Gastkommentar von Johannes Huber auf VIENNA.AT. Um die Präsidentschaftskandidatin ist es ruhig geworden. Viel zu ruhig, um genau zu sein. Selbst ein Achtungserfolg ist ihr nicht mehr sicher.
Nie zuvor in der Geschichte der Zweiten Republik ist die Stimmungslage für Kandidaten, die weder SPÖ noch ÖVP angehören, so günstig gewesen wie bei der Bundespräsidenten-Wahl: Die Massen haben genug von der Großen Koalition. Sie wollen etwas Anderes. Was, das wissen sie selbst nicht so genau. Hauptsache ist, Rot-Schwarz kommt weg.
Also müsste sich eine Frau wie Irmgard Griss, die sich durch ihre Aufklärungsarbeit in der Causa Hypo Alpe Adria größtes Ansehen erworben hat, leichttun: Sie hat gezeigt, dass sie den „Altparteien“ auf die Finger hauen kann. Und zwar so fest, dass nicht wenige verlangt haben, sie möge doch bitte Staatsoberhaupt werden.

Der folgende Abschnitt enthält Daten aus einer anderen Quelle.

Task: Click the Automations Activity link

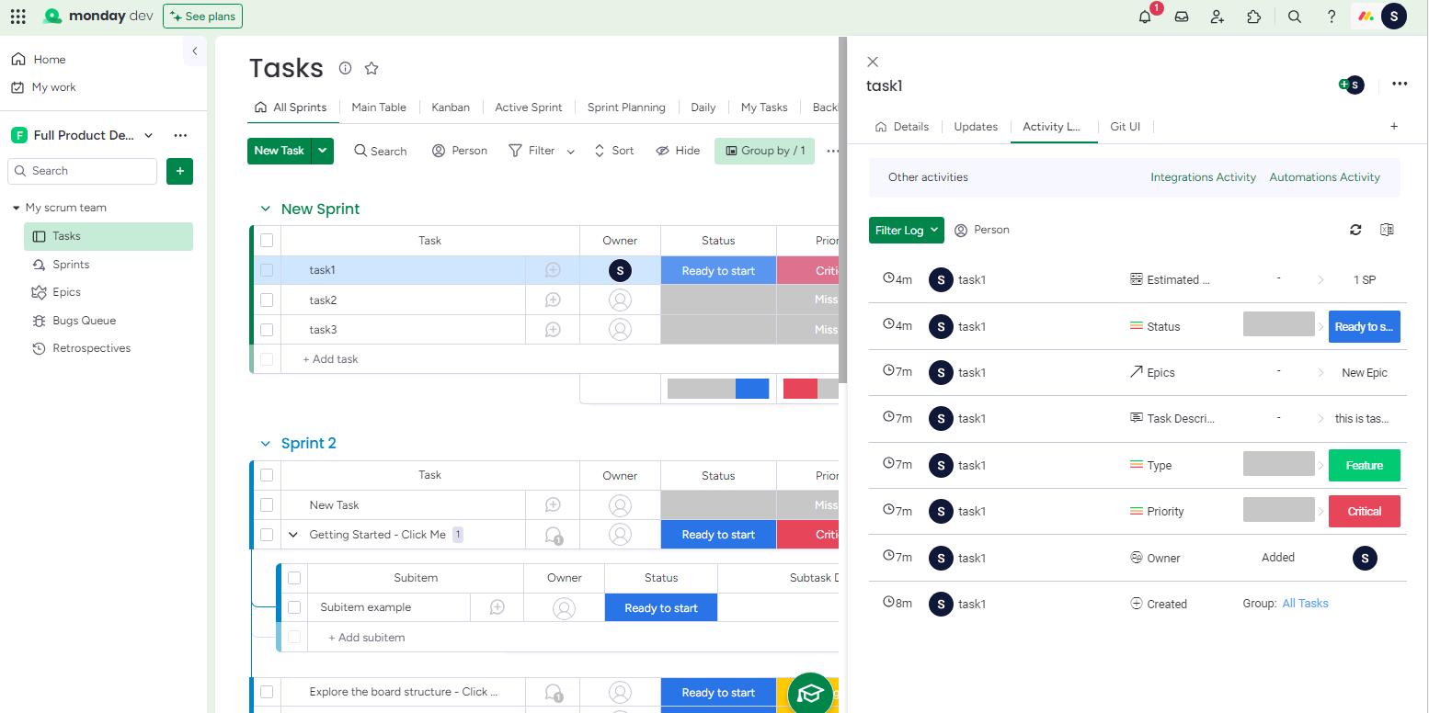Action: point(1324,177)
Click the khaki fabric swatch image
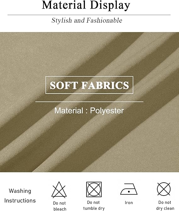The image size is (179, 211). tap(89, 102)
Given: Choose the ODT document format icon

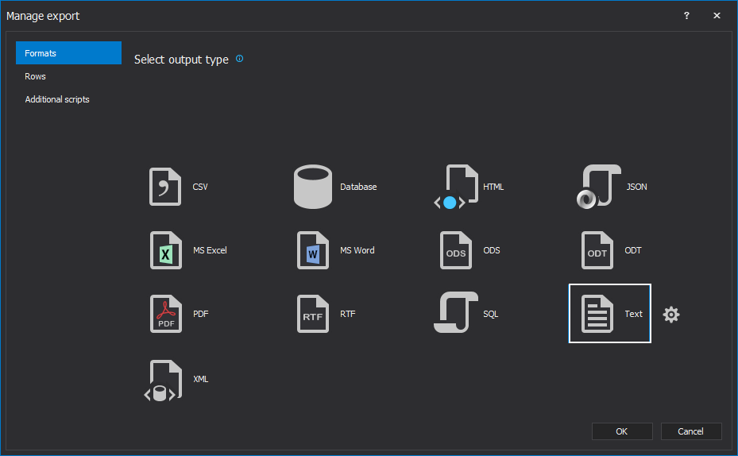Looking at the screenshot, I should click(x=597, y=250).
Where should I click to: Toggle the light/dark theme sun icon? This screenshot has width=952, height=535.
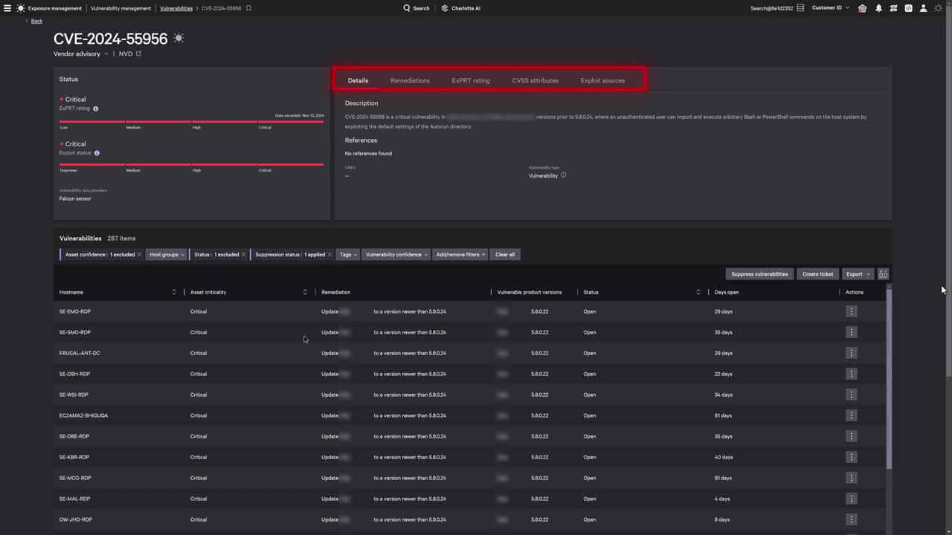point(938,8)
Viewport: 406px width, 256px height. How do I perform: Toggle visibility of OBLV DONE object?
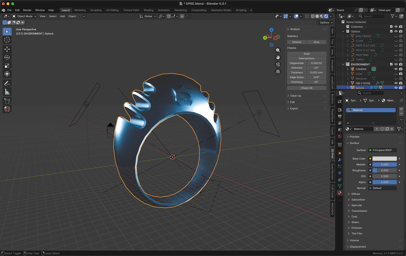point(396,83)
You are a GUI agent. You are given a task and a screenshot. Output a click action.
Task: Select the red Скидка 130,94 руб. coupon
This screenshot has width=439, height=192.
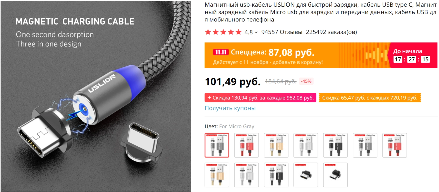click(x=260, y=98)
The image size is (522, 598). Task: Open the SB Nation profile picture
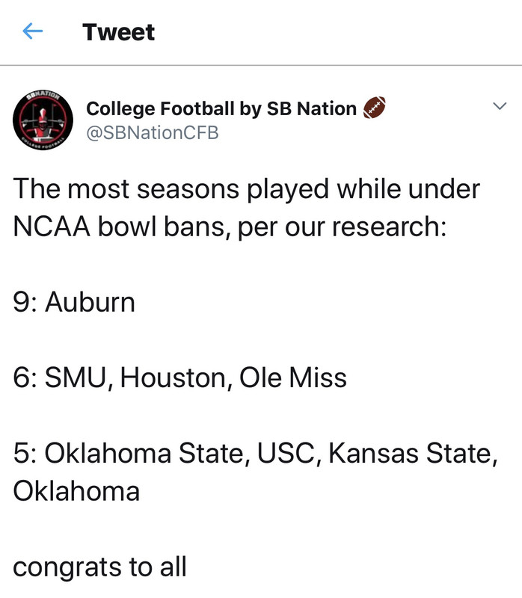(x=42, y=122)
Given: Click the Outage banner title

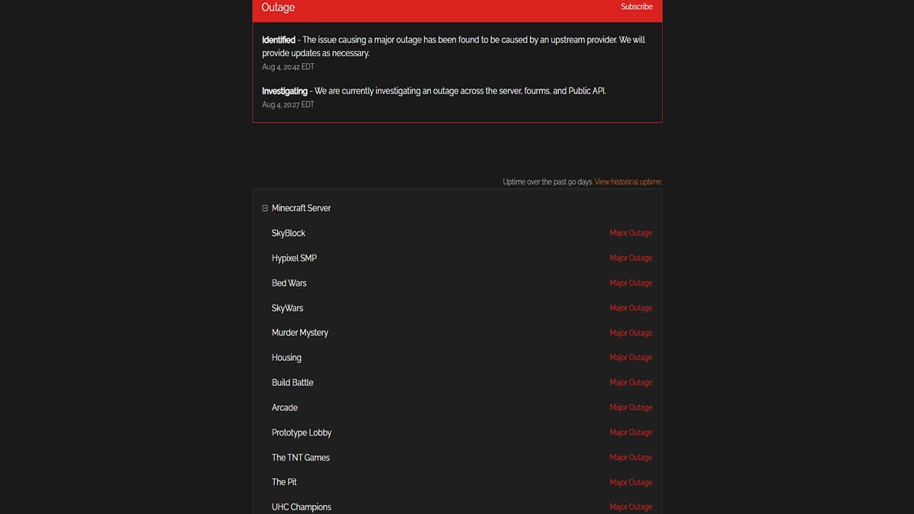Looking at the screenshot, I should click(277, 7).
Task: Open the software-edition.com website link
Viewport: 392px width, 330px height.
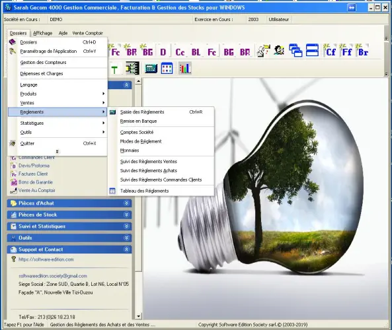Action: pos(46,259)
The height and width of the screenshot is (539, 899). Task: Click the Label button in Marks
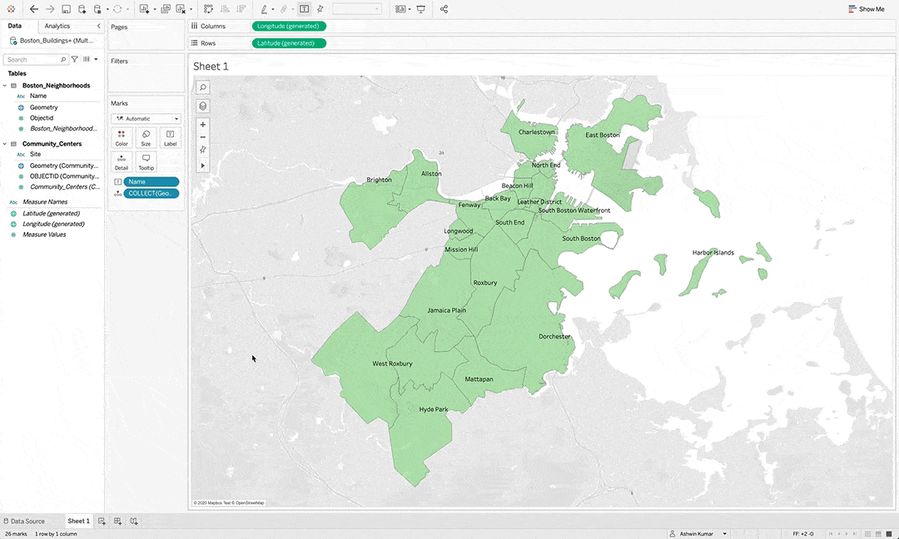click(x=170, y=138)
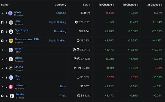The image size is (165, 102).
Task: Open the Binance staked ETH link
Action: coord(27,39)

Heute, ziemlich genau ein Monat nachdem sie ihre Kandidatur verkündet hat, ist die Ernüchterung umso größer. Griss ist nicht einmal mehr eine Außenseiterin. Sie ist vielmehr von der Bildfläche verschwunden. Was zum Teil ihr selbst anzulasten ist, zum Teil aber auch außerhalb ihres Einflussbereiches liegt.
In einem professionell gemachten Video hat die 69-Jährige Mitte Dezember verkündet, Bundespräsidentin werden zu wollen. Wobei sie sich auf allgemeine Erklärungen beschränkte. Ehrlichkeit, Mut und Verantwortung will sie in der Politik durchsetzen. Maßstab aller Handlungen soll das Gemeinwohl sein. All das ist schön und gut. Aber auch wenn es nicht selbstverständlich sein mag, kann es noch lange keine Begeisterungswellen auslösen.
Genau das bräuchte die ehemalige Höchstrichtern aber: Sie hat kein Geld für ordentliche Kampagnen. Sie lebt allein davon, dass sich die Leute so sehr von ihr angesprochen fühlen, dass sie sie unbedingt wählen „müssen“ und dass sie auch ihre Bekannten dazu ermuntern. Ein paar Zehntausendmal müsste das in Österreich passieren, damit Griss zur ernstzunehmenden Präsidentschaftskandidatin aufsteigen könnte.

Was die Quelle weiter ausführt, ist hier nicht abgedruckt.